Domain-Specific Language¶
Parser Design¶
The parser supports standard mathematical notation:
// Supported syntax:
"[0,10]" // Closed interval
"(0,10)" // Open interval
"[0,10)" // Right-open interval
"{5}" // Singleton
"[0,5) ∪ (10,20]" // Union with Unicode
"[0,5) U (10,20]" // Union with ASCII
"[0,5), (10,20]" // Comma-separated union
"[0,∞)" // Unbounded
"(-∞,0]" // Unbounded
Implementation¶
Recursive descent parser with these production rules:
expression := term (union_op term)*
term := interval | singleton | empty
interval := '[' number ',' number ']'
| '(' number ',' number ')'
| '[' number ',' number ')'
| '(' number ',' number ']'
singleton := '{' number '}'
empty := '{' '}'
union_op := '∪' | 'U' | ','
number := digit+ ('.' digit+)? | '∞' | '-∞'
Round-Trip Property: from_string(to_string(s)) == s
for all valid sets.
Multi-Dimensional Extension¶
Hyperrectangles¶
Intervals generalize naturally to N dimensions:
template<typename T, size_t N>
class interval_nd {
std::array<interval<T>, N> axes_;
public:
bool contains(const std::array<T, N>& point) const {
for (size_t i = 0; i < N; ++i) {
if (!axes_[i].contains(point[i]))
return false;
}
return true;
}
T measure() const {
T result = 1;
for (const auto& axis : axes_) {
result *= axis.length();
}
return result;
}
interval_nd intersect(const interval_nd& other) const {
interval_nd result;
for (size_t i = 0; i < N; ++i) {
result.axes_[i] = axes_[i].intersect(other.axes_[i]);
}
return result;
}
};
// Convenient aliases
template<typename T> using rectangle = interval_nd<T, 2>;
template<typename T> using box = interval_nd<T, 3>;
Applications¶
2D Spatial Queries:
auto screen = rectangle<int>::closed(0, 1920, 0, 1080);
auto window = rectangle<int>::closed(100, 500, 100, 400);
assert(screen.contains(window));
assert(window.area() == 120000);
3D Collision Detection:
auto room = box<double>::closed(0, 10, 0, 10, 0, 3);
auto furniture = box<double>::closed(2, 4, 3, 5, 0, 1);
bool fits = room.contains(furniture);
double volume = furniture.volume();
Memory Layout and Optimization¶
Interval Storage¶
Each interval<T>
contains:
T lower_; // sizeof(T)
T upper_; // sizeof(T)
bool left_closed_; // 1 byte (could pack into padding)
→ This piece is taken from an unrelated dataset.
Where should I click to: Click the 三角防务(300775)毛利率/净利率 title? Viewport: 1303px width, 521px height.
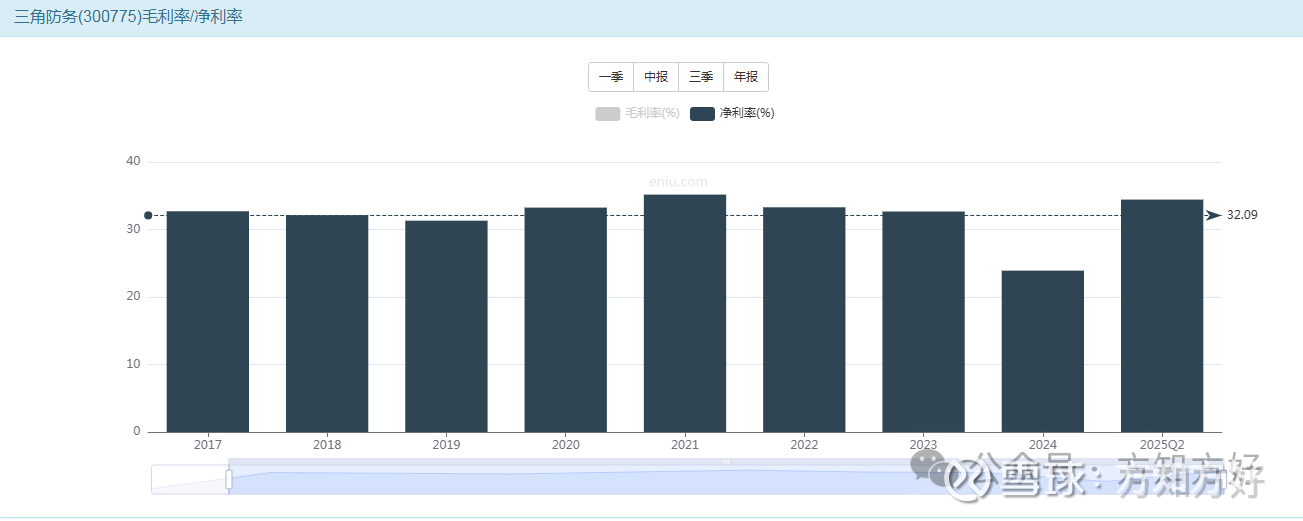128,17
bool right_closed_; // 1 byte (could pack into padding)
For real_interval
(T=double): 16 + 2 = 18 bytes, typically padded to 24 bytes.
Set Storage¶
disjoint_interval_set
uses std::vector<I>
:
- Small sets: Direct storage, no heap allocation for capacity ≤ N (small vector optimization in some STL implementations)
- Large sets: Heap allocation, exponential growth strategy
- Move semantics: Efficient transfers without copying
Optimization Techniques¶
-
Reserve: Pre-allocate capacity when size is known
-
Move construction: Avoid copies
-
Binary search: O(log n) contains queries
- Single-pass normalization: O(n) after construction
Summary¶
The DIS library demonstrates how careful API design can make complex mathematical concepts both accessible and efficient:
- Multiple notations respect different coding styles
- Named constructors improve readability
- Compile-time features provide zero-cost abstractions
- Canonical form enables efficient algorithms
- Value semantics support functional programming
The result is a library that is simultaneously mathematically rigorous, ergonomically pleasant, and computationally efficient.